The low thickets of the woods are swarming with Tree-sparrows, Redpolls, Robins, Hooded Sparrows, and the bare plains, a few yards away, are peopled and vocal with birds to whom a bush is an abomination.

Lap-longspur, Snowbird, Shorelarks, and Pipits are here soaring and singing, or among the barren rocks are Ptarmigan in garments that are painted in the patterns of their rocks.

There is one sombre fowl of ampler wing that knows no line - is at home in the open or in the woods. His sonorous voice has a human sound that is uncanny; his form is visible afar in the desert and sinister as a gibbet; his plumage fits in with nothing but the night, which he does not love. This evil genius of the land is the Raven of the north. Its numbers increased as we reached the Barrens, and the morning after the first Caribou was killed, no less than 28 were assembled at its offal.

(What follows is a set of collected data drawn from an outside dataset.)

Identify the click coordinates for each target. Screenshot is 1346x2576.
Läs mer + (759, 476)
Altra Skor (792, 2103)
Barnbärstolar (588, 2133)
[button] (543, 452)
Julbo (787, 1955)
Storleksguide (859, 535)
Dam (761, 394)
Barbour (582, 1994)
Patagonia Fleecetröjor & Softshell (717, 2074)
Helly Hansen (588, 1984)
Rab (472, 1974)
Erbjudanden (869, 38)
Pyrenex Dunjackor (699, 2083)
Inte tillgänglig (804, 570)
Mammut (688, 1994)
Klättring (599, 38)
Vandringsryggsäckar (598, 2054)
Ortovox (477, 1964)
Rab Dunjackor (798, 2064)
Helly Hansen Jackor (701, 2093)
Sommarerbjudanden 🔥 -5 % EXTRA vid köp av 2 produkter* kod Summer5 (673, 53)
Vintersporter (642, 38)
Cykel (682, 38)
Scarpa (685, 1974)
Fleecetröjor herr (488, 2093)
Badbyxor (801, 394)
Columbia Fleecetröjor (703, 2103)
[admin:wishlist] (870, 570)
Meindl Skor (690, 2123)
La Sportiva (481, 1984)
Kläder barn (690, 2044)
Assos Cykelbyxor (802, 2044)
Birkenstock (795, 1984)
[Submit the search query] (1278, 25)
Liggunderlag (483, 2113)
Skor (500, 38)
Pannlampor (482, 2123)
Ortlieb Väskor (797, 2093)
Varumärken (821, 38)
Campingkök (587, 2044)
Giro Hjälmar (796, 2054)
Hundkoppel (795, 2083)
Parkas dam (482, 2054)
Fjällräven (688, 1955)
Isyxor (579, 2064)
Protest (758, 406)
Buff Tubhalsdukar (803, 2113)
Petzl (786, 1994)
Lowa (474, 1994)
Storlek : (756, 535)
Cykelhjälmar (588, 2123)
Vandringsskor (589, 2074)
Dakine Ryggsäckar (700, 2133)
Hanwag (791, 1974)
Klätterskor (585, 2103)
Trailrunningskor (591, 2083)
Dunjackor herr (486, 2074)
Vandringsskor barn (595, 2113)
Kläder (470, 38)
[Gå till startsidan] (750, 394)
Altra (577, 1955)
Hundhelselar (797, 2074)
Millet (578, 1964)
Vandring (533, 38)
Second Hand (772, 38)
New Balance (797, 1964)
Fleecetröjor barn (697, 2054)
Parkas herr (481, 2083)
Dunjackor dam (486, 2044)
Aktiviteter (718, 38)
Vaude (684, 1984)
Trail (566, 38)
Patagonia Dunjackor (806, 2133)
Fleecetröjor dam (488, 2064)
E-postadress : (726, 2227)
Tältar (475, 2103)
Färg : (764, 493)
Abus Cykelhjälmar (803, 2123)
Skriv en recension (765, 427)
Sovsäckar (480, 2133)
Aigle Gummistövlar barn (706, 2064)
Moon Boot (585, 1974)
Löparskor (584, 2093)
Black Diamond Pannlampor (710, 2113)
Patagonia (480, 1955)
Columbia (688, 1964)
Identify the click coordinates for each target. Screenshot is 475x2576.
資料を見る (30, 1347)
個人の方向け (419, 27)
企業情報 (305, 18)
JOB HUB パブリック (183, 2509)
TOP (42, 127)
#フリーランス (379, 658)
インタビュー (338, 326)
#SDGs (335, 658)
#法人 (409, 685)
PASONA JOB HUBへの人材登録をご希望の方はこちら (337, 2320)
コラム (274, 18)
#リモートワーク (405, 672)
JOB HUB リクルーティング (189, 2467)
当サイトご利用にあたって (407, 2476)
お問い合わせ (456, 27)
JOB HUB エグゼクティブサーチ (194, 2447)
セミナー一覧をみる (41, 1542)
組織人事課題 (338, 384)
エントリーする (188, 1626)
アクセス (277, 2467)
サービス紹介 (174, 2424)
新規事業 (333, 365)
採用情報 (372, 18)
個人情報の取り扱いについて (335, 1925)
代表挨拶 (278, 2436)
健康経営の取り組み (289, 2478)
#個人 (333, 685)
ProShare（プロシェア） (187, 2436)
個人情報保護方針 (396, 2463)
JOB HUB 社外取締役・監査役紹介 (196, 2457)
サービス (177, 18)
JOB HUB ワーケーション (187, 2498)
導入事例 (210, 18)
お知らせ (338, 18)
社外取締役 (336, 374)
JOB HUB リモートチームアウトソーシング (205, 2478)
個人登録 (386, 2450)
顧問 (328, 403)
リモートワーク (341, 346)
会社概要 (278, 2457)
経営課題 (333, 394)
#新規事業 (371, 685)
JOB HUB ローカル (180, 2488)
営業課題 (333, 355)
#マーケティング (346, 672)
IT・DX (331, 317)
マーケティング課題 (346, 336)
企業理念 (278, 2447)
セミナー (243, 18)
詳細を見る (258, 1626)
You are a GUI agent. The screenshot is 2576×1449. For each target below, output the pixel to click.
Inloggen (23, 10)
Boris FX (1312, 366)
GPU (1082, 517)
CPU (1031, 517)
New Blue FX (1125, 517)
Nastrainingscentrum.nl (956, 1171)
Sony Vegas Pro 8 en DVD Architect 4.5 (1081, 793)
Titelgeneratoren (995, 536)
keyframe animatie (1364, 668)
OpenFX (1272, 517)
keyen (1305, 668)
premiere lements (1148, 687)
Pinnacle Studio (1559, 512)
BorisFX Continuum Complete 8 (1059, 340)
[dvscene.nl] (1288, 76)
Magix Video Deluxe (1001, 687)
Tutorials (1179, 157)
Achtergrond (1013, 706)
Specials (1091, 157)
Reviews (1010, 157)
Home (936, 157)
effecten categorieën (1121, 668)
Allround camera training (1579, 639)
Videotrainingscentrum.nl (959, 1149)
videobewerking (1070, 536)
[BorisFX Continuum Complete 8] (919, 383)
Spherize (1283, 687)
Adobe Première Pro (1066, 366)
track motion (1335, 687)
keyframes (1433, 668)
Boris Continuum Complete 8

An even more interesting bird of the woods is the Hooded Sparrow, interesting because so little known.

Here I found it on its breeding-grounds, a little late for its vernal song, but in September we heard its autumnal renewal like the notes of its kinsmen, White-throat and White-crowned Sparrows, but with less whistling, and more trilled. In all the woods of the Hudsonian Zone we found it evidently at home. But here I was privileged to find the first nest of the species known to science. The victory was robbed of its crown, through the nest having fledglings instead of eggs, but still it was the ample reward of hours of search.

Of course it was on the ground, in the moss and creeping plants, under some bushes of dwarf birch, screened by spruces. The structure closely resembled that of the Whitethroat was lined with grass and fibrous roots; no down, feathers, or fur were observable. The young numbered four.

The last woods was the limit of other interesting creatures - the Ants. Wherever one looks on the ground, in a high, dry place, throughout the forest country, from Athabaska Landing northward along our route, there is to be seen at least one Ant to the square foot, usually several. Three kinds seem common - one red-bodied, another a black one with brown thorax, and a third very small and all black. They seem to live chiefly in hollow logs and stumps, but are found also on marshes, where their hills are occasionally so numerous as to form dry bridges across.

I made many notes on the growth of timber here and all along the route; and for comparison will begin at the very beging.

In March, 1907, at my home in Connecticut, I cut down an oak tree (Q. palustris) that was 110 feet high, 32 inches in diameter, and yet had only 76 rings of annual growth.

In the Bitterroot Mountains of Idaho, where I camped in September, 1902, a yellow pine 6 feet 6 inches high was 51 inches in circumference at base.